2013: .241/.329/.398, 22-3 SB-CS in Low-A
2012: .275/.371/.485, 10-1 SB-CS in High-Rookie

After receiving the largest amateur bonus in the history of the franchise in 2011, and after being kept in rookie ball for all of 2012, it was hard to overstate just how crucial 2013 was for Bubba Starling to prove that he wasn’t a bust. He refused to answer the question, though, as his performance was just good enough to maintain hope that he might turn out to be more than yet another top-ten pick wasted on a high school athlete with immense tools but no baseball skill.

Which is far from saying that he actually lived up to the hype. A line of .241/.329/.398 is nothing to be particularly proud of, not in the South Atlantic League, not when you turned 21 years old during the season. And not when your success, limited though it was, is largely owed to your home park: Starling hit .270/.341/.496 at home, including 12 of his 13 homers, but just .211/.317/.292 on the road. Starling still has a steep uphill road to climb.

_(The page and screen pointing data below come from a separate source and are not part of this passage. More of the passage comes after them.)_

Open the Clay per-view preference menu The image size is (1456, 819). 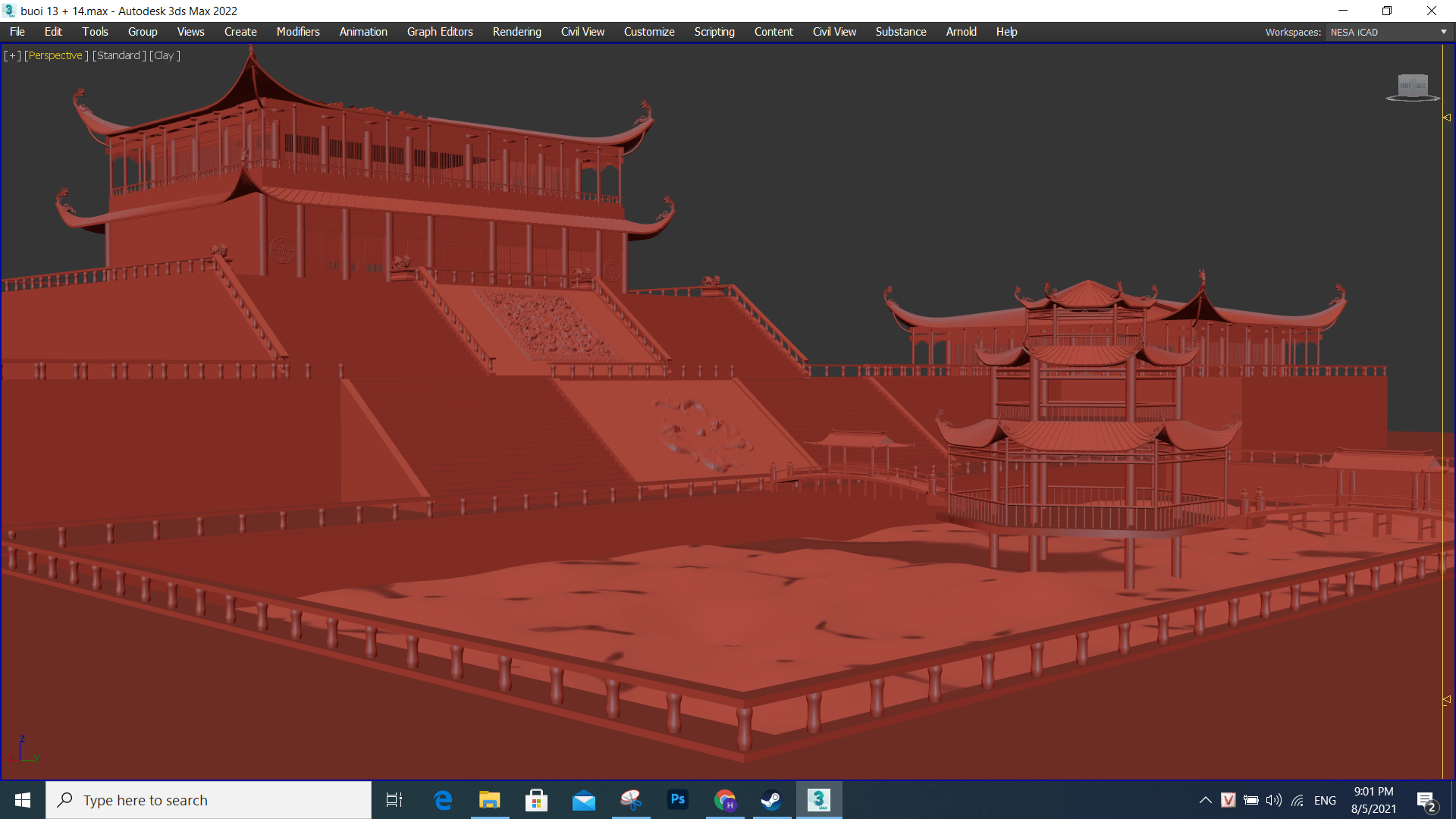tap(164, 55)
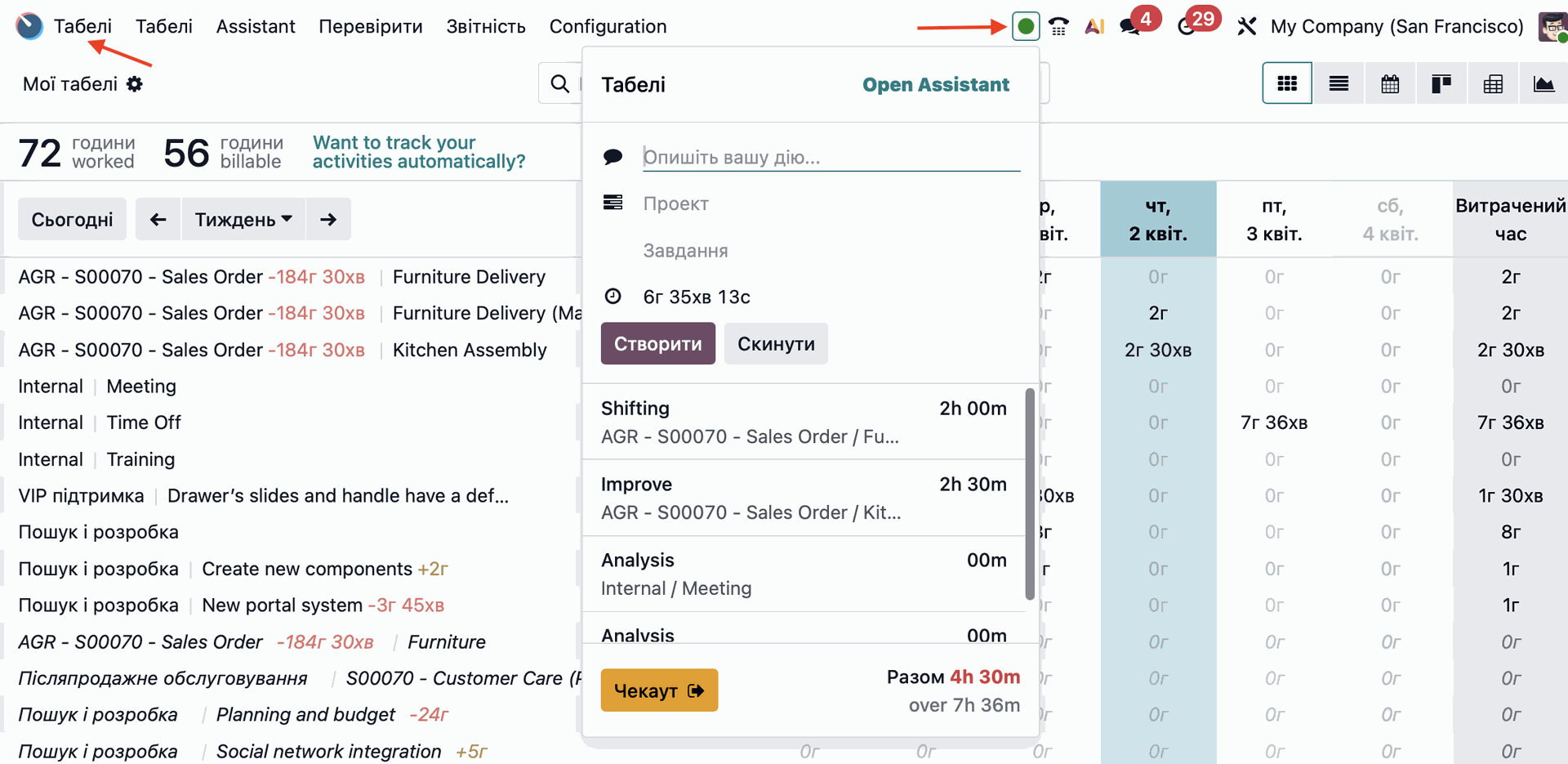Open the VoIP phone icon

pyautogui.click(x=1059, y=26)
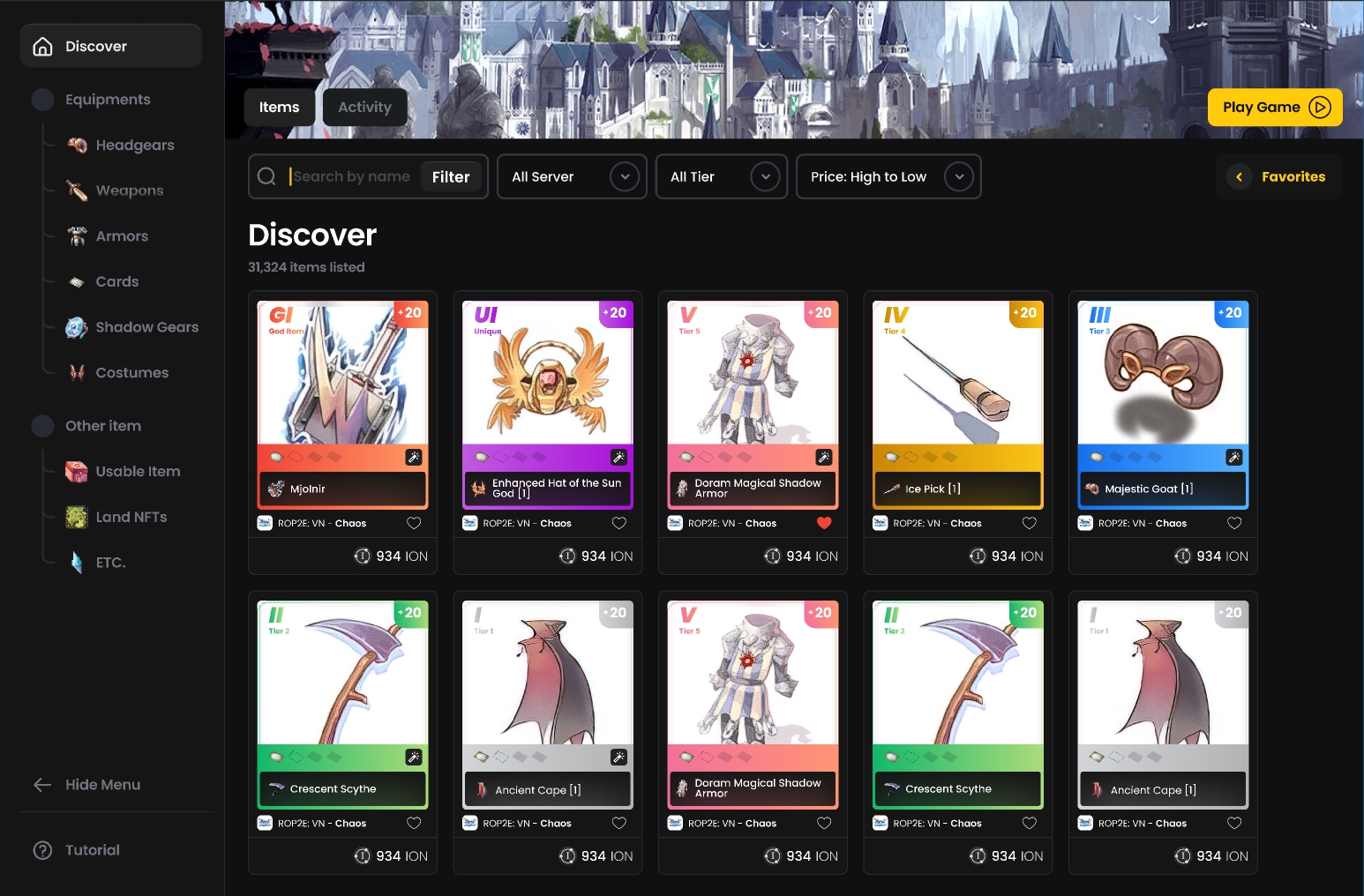Image resolution: width=1364 pixels, height=896 pixels.
Task: Toggle favorite heart on Majestic Goat
Action: point(1234,523)
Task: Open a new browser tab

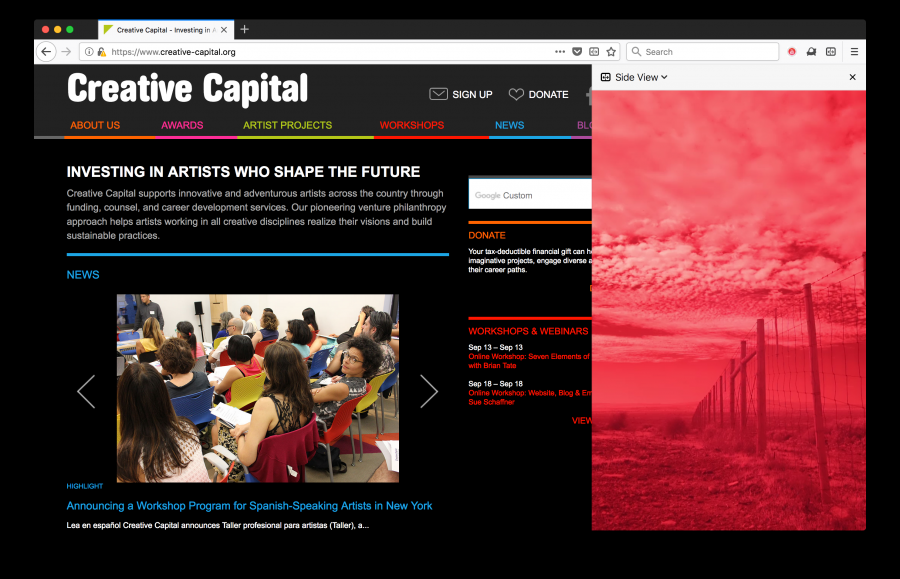Action: click(x=245, y=30)
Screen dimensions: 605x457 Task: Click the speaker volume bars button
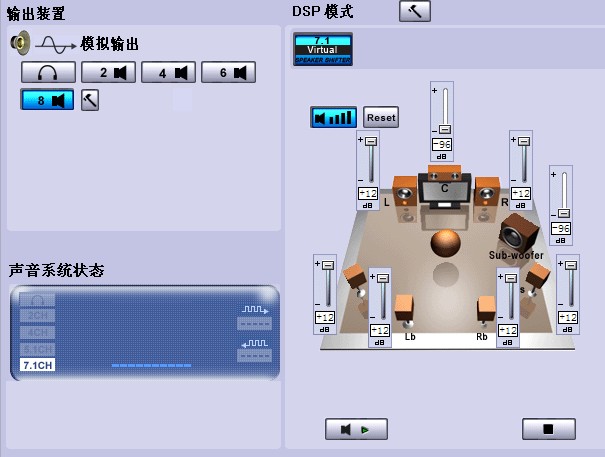click(333, 117)
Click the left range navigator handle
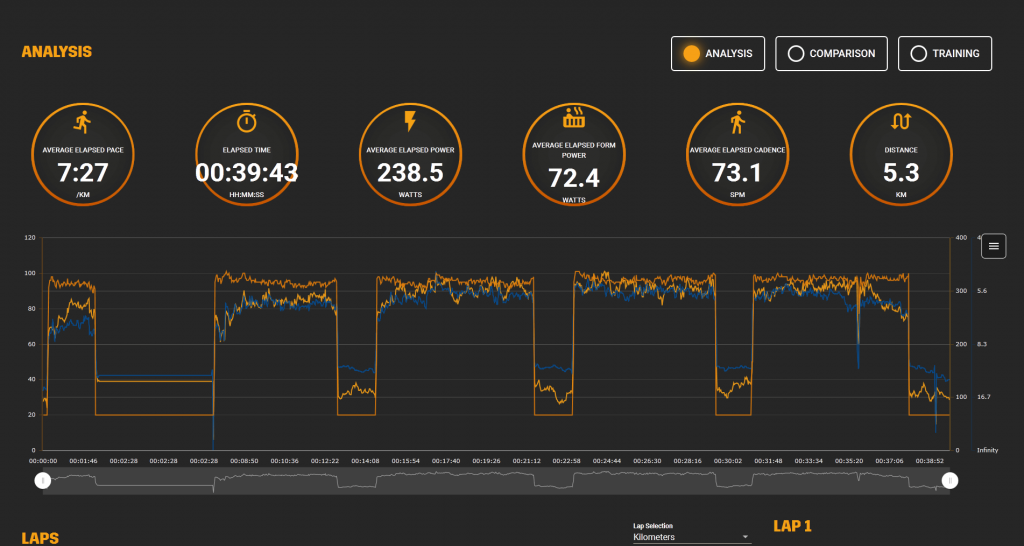This screenshot has width=1024, height=546. coord(42,481)
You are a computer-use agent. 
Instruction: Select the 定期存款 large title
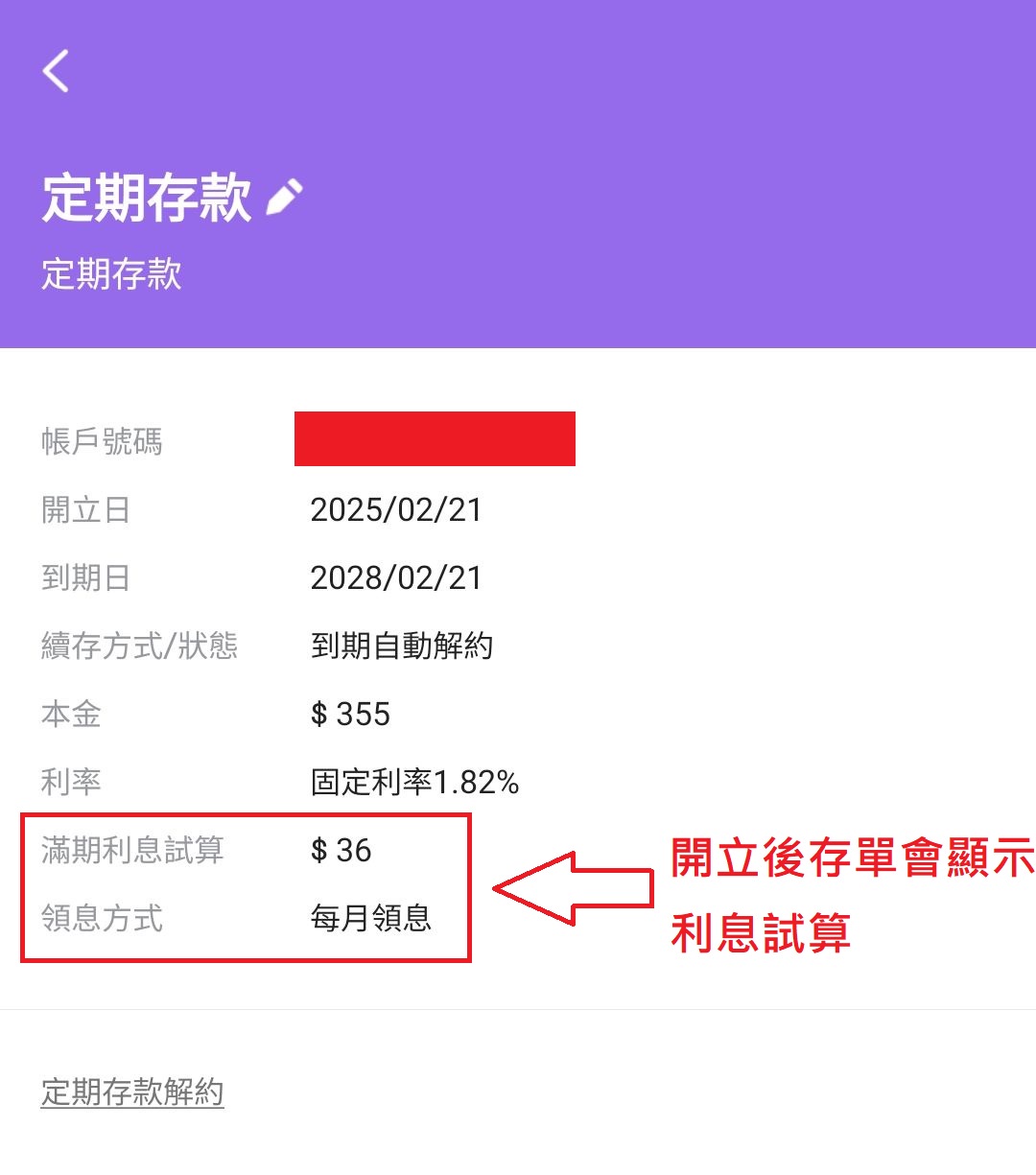pyautogui.click(x=146, y=198)
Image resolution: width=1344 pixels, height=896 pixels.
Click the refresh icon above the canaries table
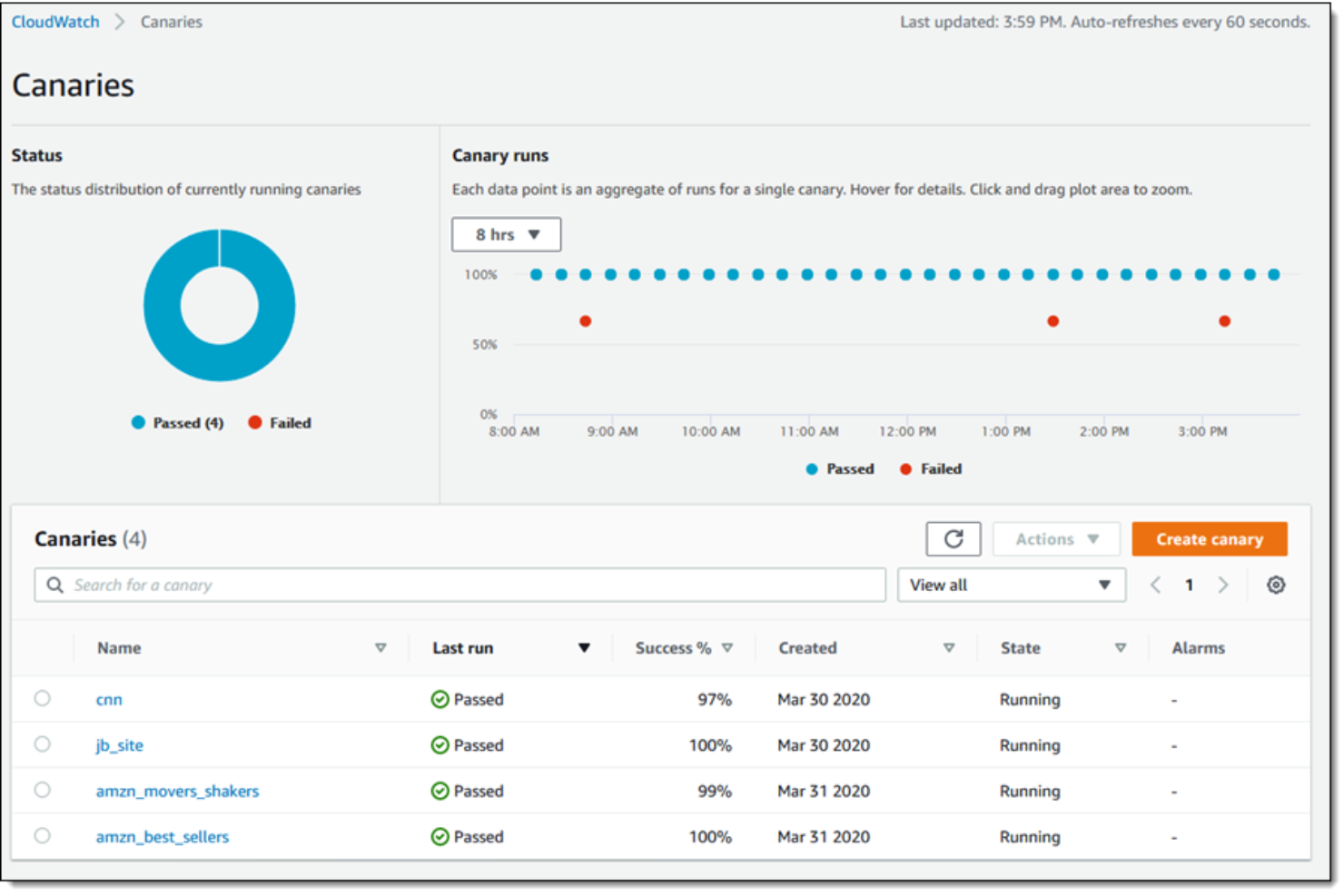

But at least he’s walking. The most vital ingredient for Starling’s future success is to get the repetitions he needs to improve. We knew he was raw when he was drafted; perhaps not quite this raw, and while a Mike Trout- or Byron Buxton-level learning curve was unrealistic, we assumed his athleticism would allow him to improve quicker than most players. The absolutely worst thing that could have happened to Starling was that injuries kept him off the field, which is what has happened to Donavan Tate. Tate, who was the #3 overall draft pick in 2009, is basically Starling’s worst-case scenario – he had terrific tools but less baseball sense than the Padres had thought, and thanks to injuries (and a 50-game suspension for a drug of abuse), he’s played 40 games in a season just once since he was drafted. He’s hit .238/.355/.320 with three home runs in his pro career, has yet to get out of A-ball, and is 23 years old.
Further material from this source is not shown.